Everything in the entries except the pictures should be copied exactly.

/---

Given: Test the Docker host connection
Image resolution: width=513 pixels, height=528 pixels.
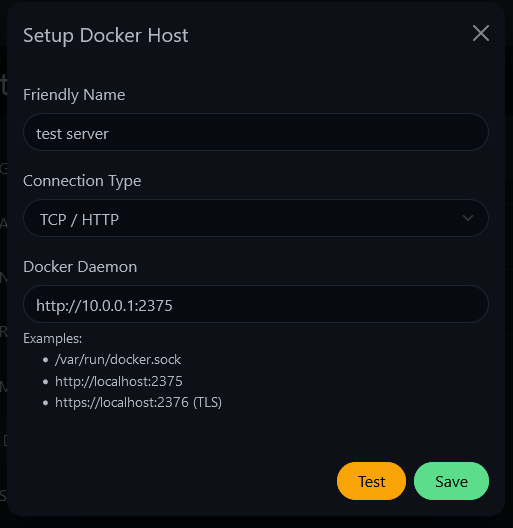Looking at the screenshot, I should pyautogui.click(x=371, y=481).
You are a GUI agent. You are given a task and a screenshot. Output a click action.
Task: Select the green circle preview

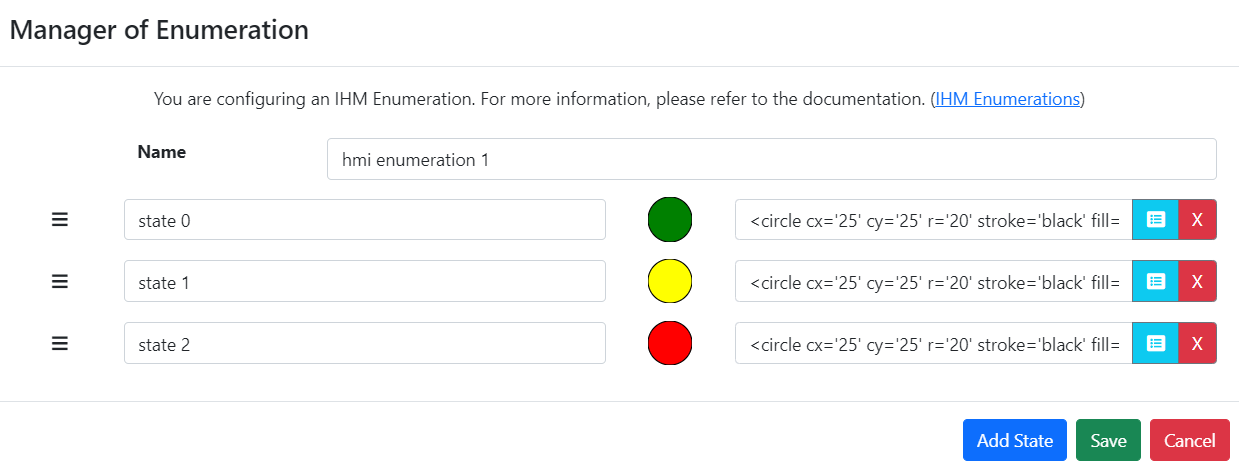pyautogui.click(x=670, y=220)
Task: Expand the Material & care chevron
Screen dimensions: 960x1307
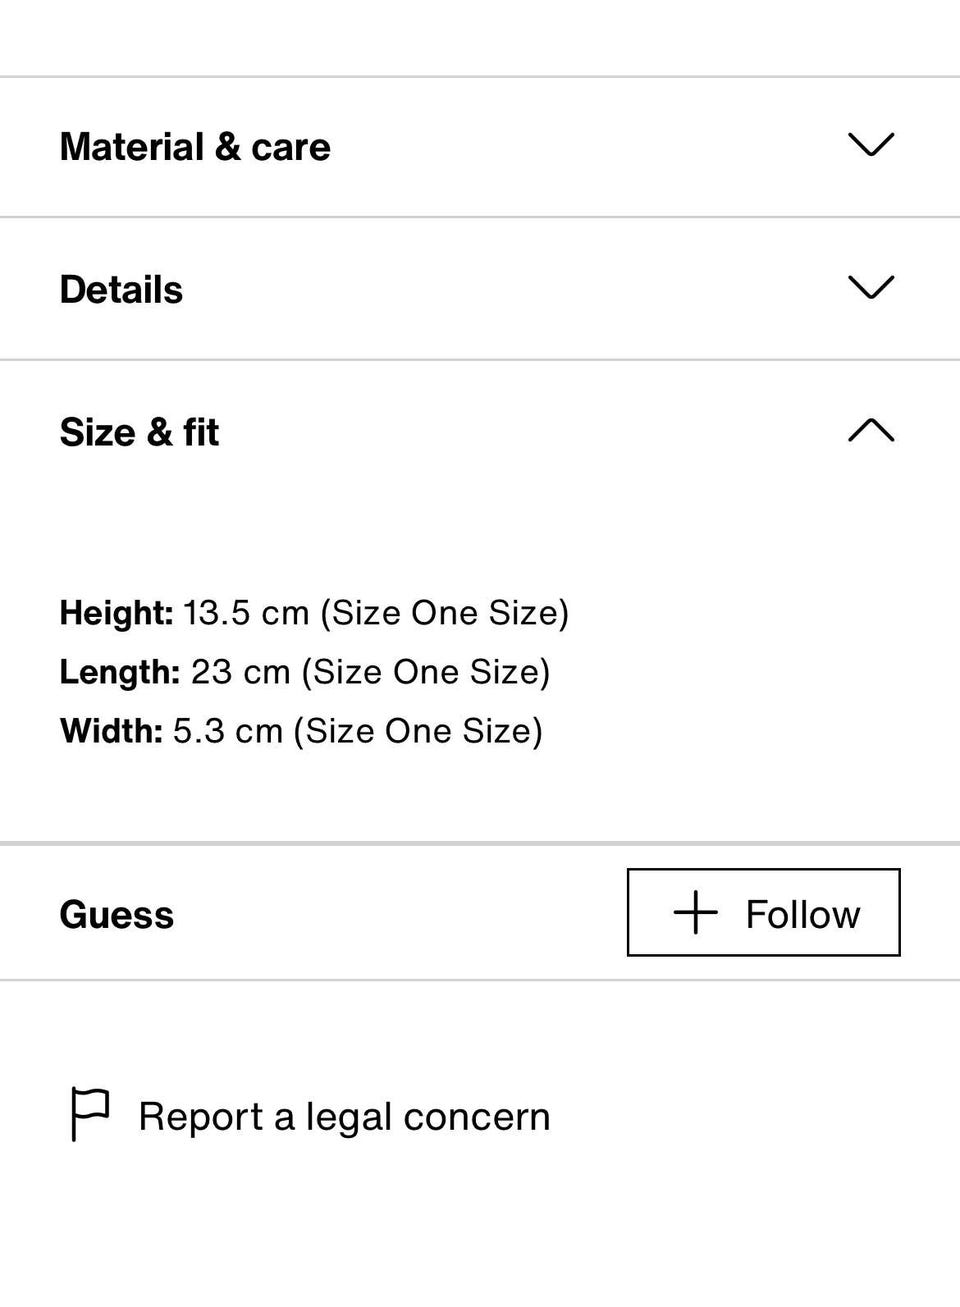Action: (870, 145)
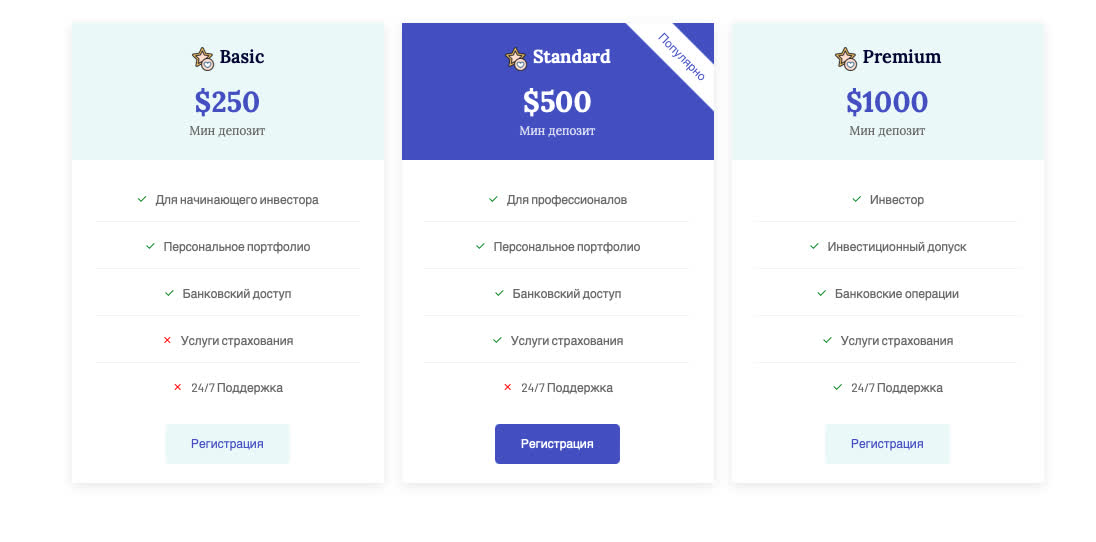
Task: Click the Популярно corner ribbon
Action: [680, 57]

\---

◆ **Response box**:
Given: Test the Docker host connection
Image resolution: width=513 pixels, height=528 pixels.
Looking at the screenshot, I should pyautogui.click(x=371, y=481).
You are a GUI agent. You are given a task and a screenshot. Output a click action.
Task: Select the green circle preview

pyautogui.click(x=670, y=220)
Task: Expand the Material & care chevron
Screen dimensions: 960x1307
Action: (870, 145)
Task: Click the Популярно corner ribbon
Action: [680, 57]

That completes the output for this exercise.